Stated task => Convert the material from the line with "At what (x,y)" to the line with "Looking at the" into a Markdown table with columns Nr and Line, numbering each row and omitting blank lines. Leave the pictures out of the table.

Material shown =>
_ _ _

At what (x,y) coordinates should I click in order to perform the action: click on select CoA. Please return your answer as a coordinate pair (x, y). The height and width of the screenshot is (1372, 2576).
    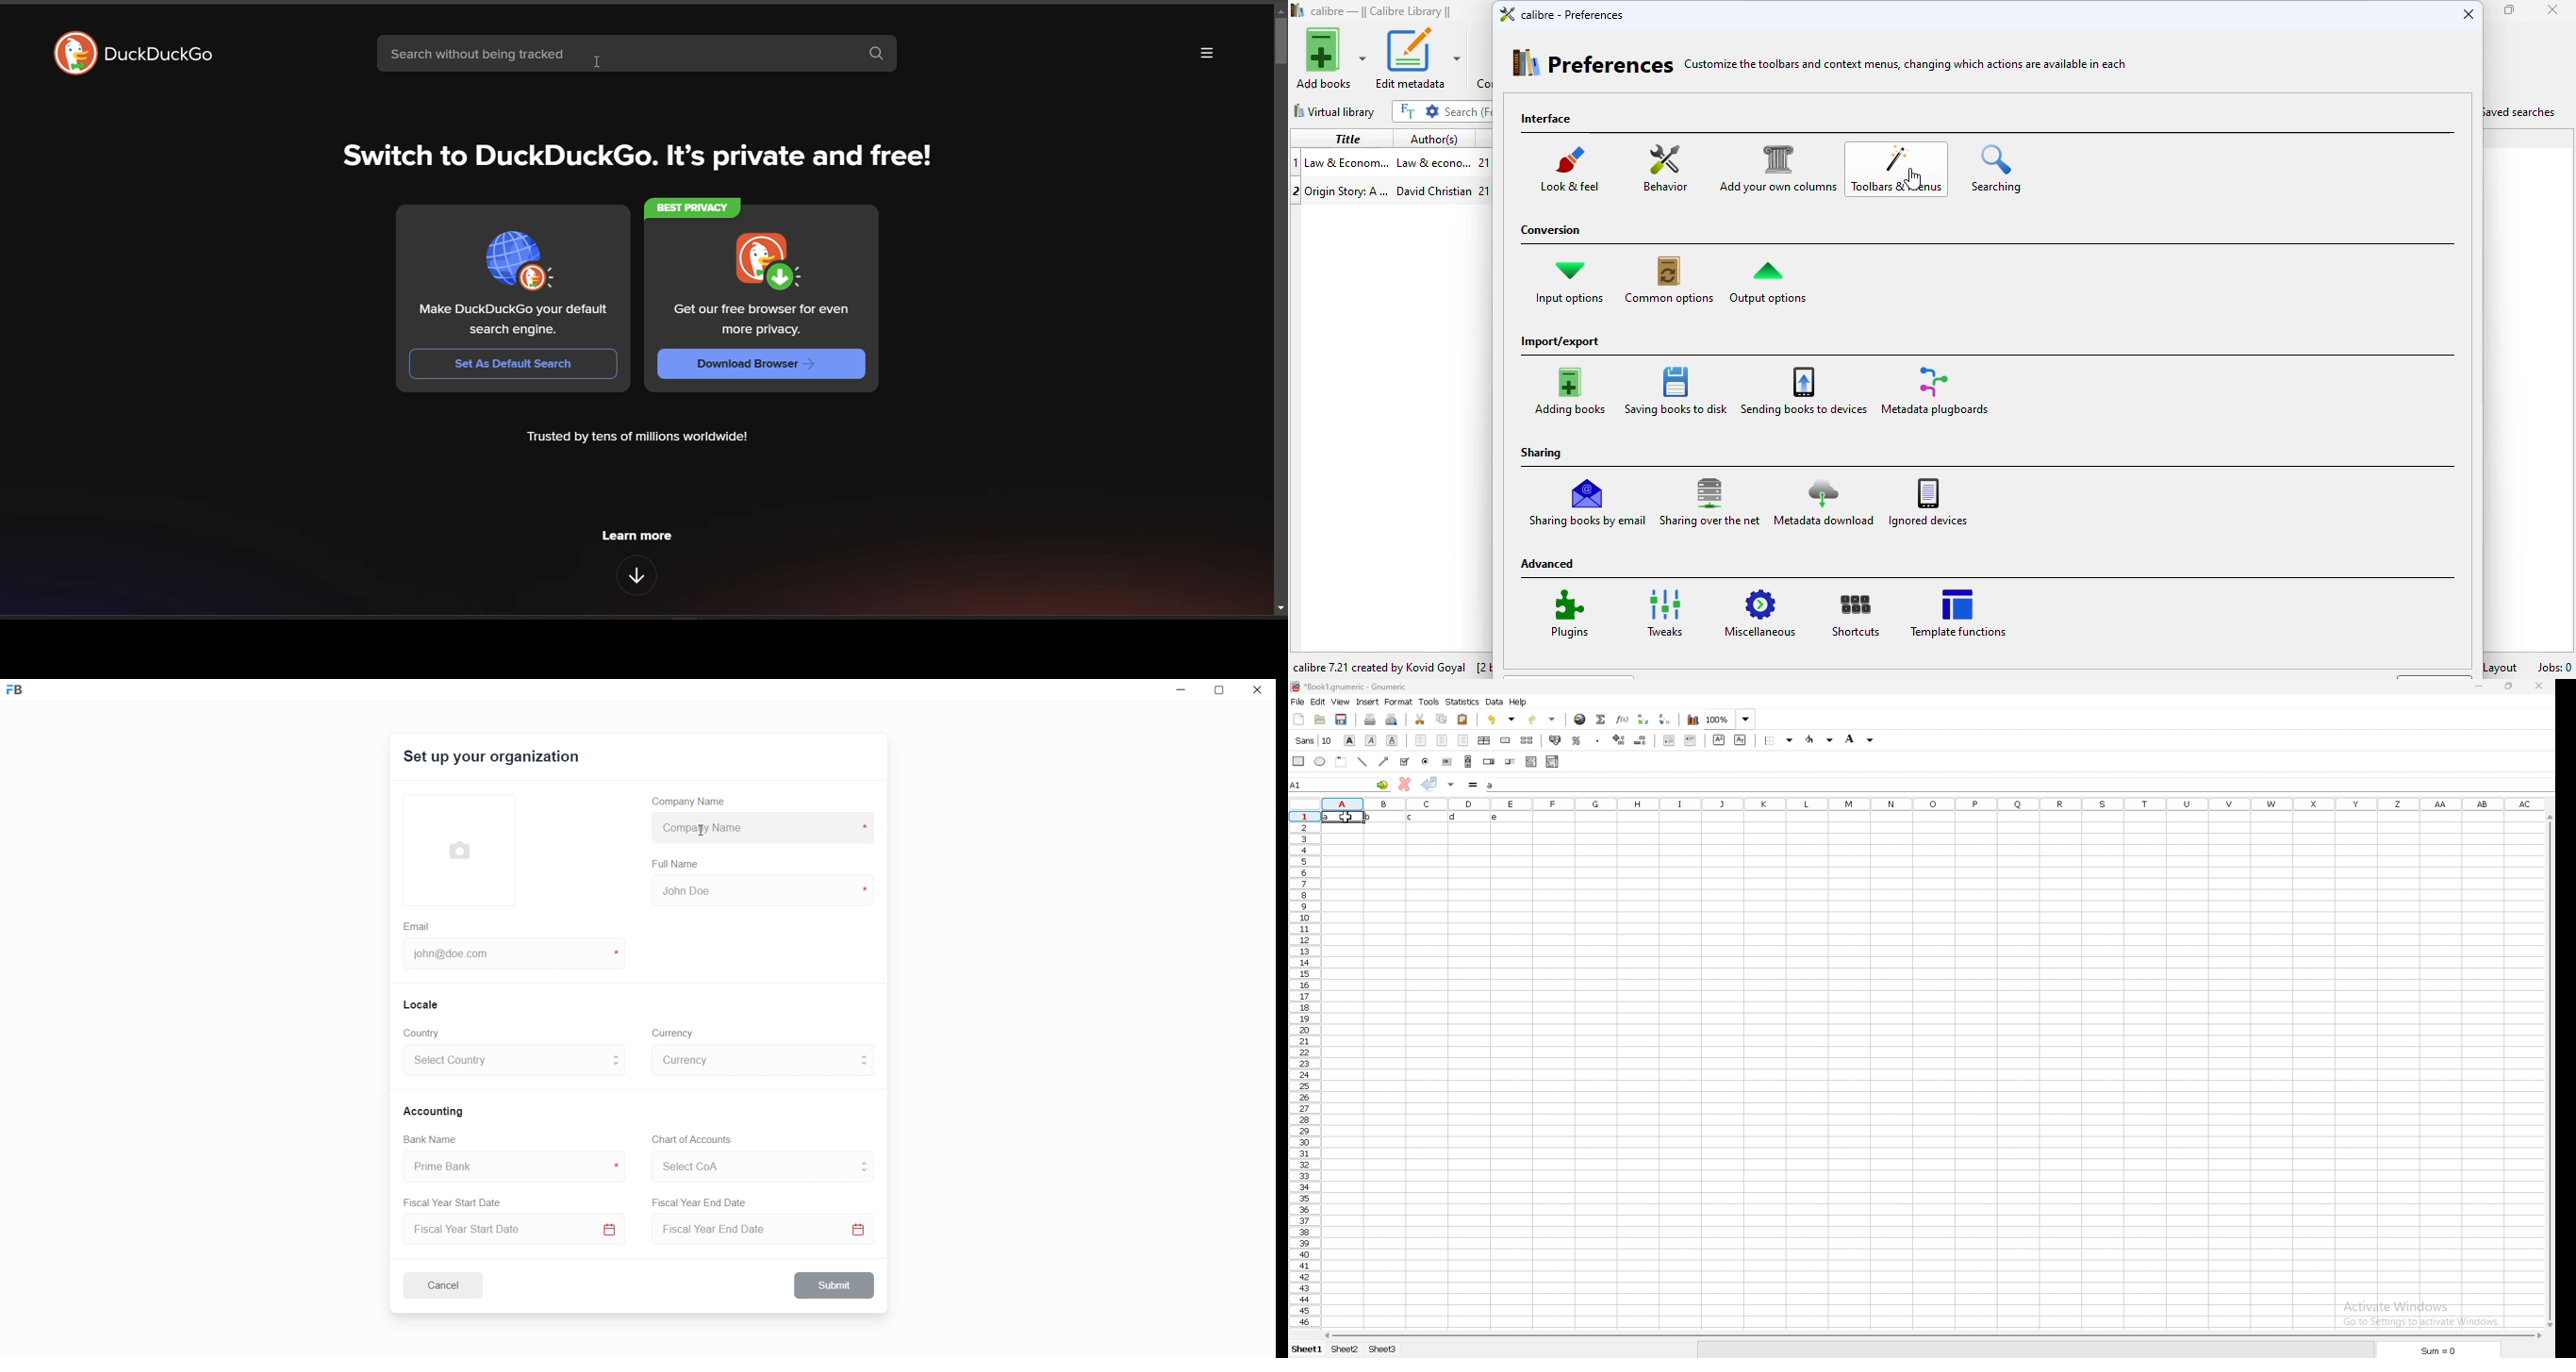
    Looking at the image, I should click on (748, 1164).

_ _ _

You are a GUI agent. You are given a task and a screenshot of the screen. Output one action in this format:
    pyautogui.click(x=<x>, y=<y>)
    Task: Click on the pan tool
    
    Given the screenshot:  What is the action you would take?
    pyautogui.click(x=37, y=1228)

_ _ _

Answer below =>
| Nr | Line |
|---|---|
| 1 | At what (x,y) coordinates should I click in order to perform the action: click on select CoA. Please return your answer as a coordinate pair (x, y). The height and width of the screenshot is (1372, 2576). |
| 2 |     Looking at the image, I should click on (748, 1164). |